叙述的特異点

春の息吹が時折顔をのぞかせながらも、未だ抗う姿を見せる寒波が私達を冬の日に連れ戻します。それでも私達は寒風を真っ向から突き進み、やがて花時を迎えるのです。

本日は、既刊を反芻しながら今後の方向を示したいと思います。ある意味では工学技術でない、文学表現の特異点を迎えたのかもしれません。

創設からいままで散散と社会の関心事をこの場で私なりに書いてきました。当初の目論見は私の抱く考えを他者に押しつけることでは全くありませんでした。自分の頭の中で処理し切れなくなった思考を、錯綜しつつうまいこと整理し、少し大きめの空間に置いておく程度の着想から始まりました。自己本位な愚考だったと思います。そんな船出にも関わらず、構図を描くヒントを得るなど一定の成果をあげることができました。

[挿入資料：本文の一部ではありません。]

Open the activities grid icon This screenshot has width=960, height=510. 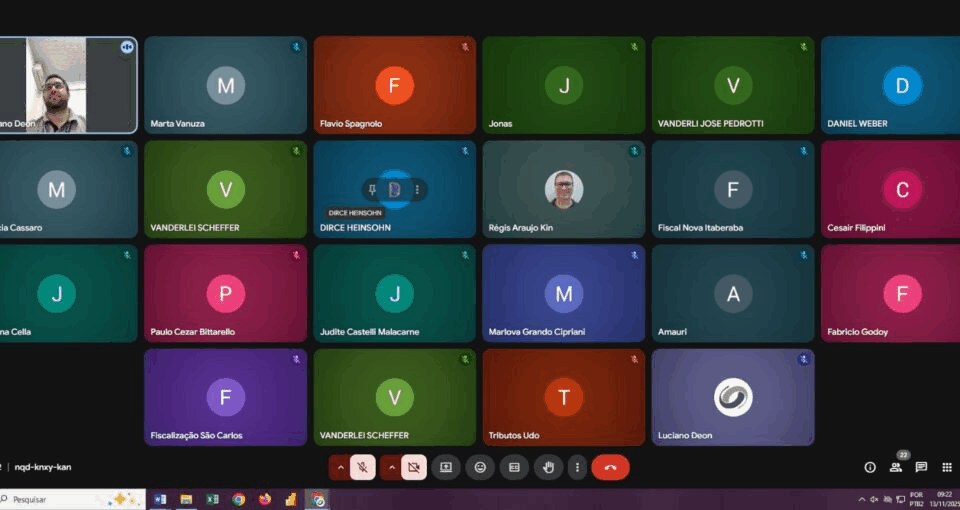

しかし、考えをまとめ上げていても、所詮はどこかから見つけてきたネタを少し加筆しただけに過ぎず、他の諸物と何ら遜色なく、違いを作り出せていませんでした。インプットするという行為は、一瞬の快楽と知性の豊かさをもたらします。ですが一方で、思考回路を同化される負の側面があります。その状況に陥っていたのかもしれません。そうすることを避けるために、これからは”ソウゾウ”という点に重きを置いていくことにします。どうなるのか、いまは予測できません。暴走するのか、芸術が批評を駆逐するのか。沖に出る前にいた港町の人びとにさえも、分かち合えなくなる恐れもあります。それでも、自身の変化を両腕を広げ伸ばすようにして快く受け入れられるように、新たな姿勢で異環境に順応していく心構えです。